PPRMINT™ is an anti-microbial, odour control finish that helps you stay feeling clean and fresh, so you don’t have to wash your garments so often. I live in the South of Vietnam, where it is hot all year round, hot and dry or hot and wet. I often have to change my clothes multiple times a day, and I spend a lot of time doing the washing. So this is something I am particularly excited to try!
They are using science to harness the power of nature
C-FIBER™ is made from eucalyptus pulp and seaweed powder. Seaweed is a naturally regenerative resource. Eucalyptus grows fast in arid climates without irrigation or pesticides; this is turned into the biosynthetic lyocell using a closed-loop circular system. The two of these combine to make the C-FIBER™, and this fibre is also biodegradable.

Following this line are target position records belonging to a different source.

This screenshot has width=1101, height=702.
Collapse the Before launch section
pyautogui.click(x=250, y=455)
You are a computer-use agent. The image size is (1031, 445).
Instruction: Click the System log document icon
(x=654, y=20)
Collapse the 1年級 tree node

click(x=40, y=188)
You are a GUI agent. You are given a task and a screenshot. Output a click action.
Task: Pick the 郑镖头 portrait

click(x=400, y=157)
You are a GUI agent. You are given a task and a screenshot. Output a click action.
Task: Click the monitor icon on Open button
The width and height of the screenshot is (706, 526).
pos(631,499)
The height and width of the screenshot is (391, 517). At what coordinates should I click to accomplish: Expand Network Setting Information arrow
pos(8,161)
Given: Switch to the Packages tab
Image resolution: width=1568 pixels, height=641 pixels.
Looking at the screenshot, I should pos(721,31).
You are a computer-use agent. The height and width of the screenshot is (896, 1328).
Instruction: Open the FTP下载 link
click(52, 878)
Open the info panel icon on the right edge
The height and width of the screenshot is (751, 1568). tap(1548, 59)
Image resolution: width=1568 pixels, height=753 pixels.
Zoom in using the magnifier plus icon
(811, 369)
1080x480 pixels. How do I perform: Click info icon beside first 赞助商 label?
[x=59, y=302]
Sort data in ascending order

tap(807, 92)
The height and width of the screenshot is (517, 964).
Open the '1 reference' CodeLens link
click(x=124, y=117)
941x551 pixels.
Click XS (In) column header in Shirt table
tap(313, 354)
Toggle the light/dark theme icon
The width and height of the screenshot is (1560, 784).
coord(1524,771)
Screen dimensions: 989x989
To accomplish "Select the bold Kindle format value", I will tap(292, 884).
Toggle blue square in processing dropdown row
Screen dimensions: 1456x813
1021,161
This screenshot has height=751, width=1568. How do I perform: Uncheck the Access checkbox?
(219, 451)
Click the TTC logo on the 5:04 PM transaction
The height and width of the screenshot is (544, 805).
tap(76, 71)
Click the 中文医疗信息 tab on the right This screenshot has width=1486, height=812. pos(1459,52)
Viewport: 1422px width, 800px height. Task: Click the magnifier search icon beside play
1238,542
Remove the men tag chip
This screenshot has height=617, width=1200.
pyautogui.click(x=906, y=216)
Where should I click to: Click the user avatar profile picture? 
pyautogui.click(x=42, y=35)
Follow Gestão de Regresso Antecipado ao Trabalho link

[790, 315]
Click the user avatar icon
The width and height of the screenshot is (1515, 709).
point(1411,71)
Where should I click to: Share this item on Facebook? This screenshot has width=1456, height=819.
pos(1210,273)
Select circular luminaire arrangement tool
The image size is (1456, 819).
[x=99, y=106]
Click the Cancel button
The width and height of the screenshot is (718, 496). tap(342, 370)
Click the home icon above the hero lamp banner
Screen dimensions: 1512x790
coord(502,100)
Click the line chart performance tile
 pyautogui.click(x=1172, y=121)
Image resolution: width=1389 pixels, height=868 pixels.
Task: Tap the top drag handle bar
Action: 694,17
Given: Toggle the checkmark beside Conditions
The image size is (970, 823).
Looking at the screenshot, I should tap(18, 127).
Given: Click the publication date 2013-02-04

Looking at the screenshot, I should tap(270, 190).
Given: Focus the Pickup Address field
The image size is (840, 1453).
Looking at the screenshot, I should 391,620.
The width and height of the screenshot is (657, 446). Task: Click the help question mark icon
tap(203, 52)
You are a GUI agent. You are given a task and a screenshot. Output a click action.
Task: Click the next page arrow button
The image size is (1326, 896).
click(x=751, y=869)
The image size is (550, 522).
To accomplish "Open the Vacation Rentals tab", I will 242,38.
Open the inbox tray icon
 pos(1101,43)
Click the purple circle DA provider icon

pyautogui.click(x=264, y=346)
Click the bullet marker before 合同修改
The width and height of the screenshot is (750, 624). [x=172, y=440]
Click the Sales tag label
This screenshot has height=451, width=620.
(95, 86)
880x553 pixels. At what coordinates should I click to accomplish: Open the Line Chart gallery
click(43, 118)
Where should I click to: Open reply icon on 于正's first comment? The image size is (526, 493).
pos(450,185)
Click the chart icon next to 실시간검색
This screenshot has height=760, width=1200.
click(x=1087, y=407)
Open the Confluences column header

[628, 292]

They are even transforming air pollution into something better with AIR INK®, which uses a carbon collection technology that captures air pollution particles before turning them into different inks, dispersions, and coatings.
‘For this capsule the captured air particles were turned into safe, water-based inks’ — thepangaia.com
They only have an online store (and the current pop-up), so of course, all their packaging is biodegradable, using non-toxic inks for printing. The biosynthetic plastic will compost in 24 weeks if you bury it in your garden.
They are committed to transparency, and after being called out in the media on several things, they have fixed them with figures on diversity, code of conduct, and annual report, all of which are open source.
They have also included equivalences and actual statistics for their products. This means someone with basic knowledge of this (very complex) topic can see and understand. It’s inclusive.
The only way to make things better for our planet is to get as many people involved as possible, so they work with organisations, non-profits, support changemakers, activists, artists, designers, and here’s the kicker… If you want to access one of their materials or technologies, it is possible to do so. They hold the licenses, yes, but like-minded brands can access them. Pangaia knows the more extensive the community focusing on the issues at hand, the faster we will get to the solution.
Pangaia is dedicated, that’s for sure; they are on a mission, adding new technologies, treatments, and materials to their collection all the time. They strive to evolve and improve constantly; their goal is to become Earth Positive — a business that gives back more than it takes.
Even the cynic in me feels pretty convinced that Pangaia has the drive and vision to reach that goal.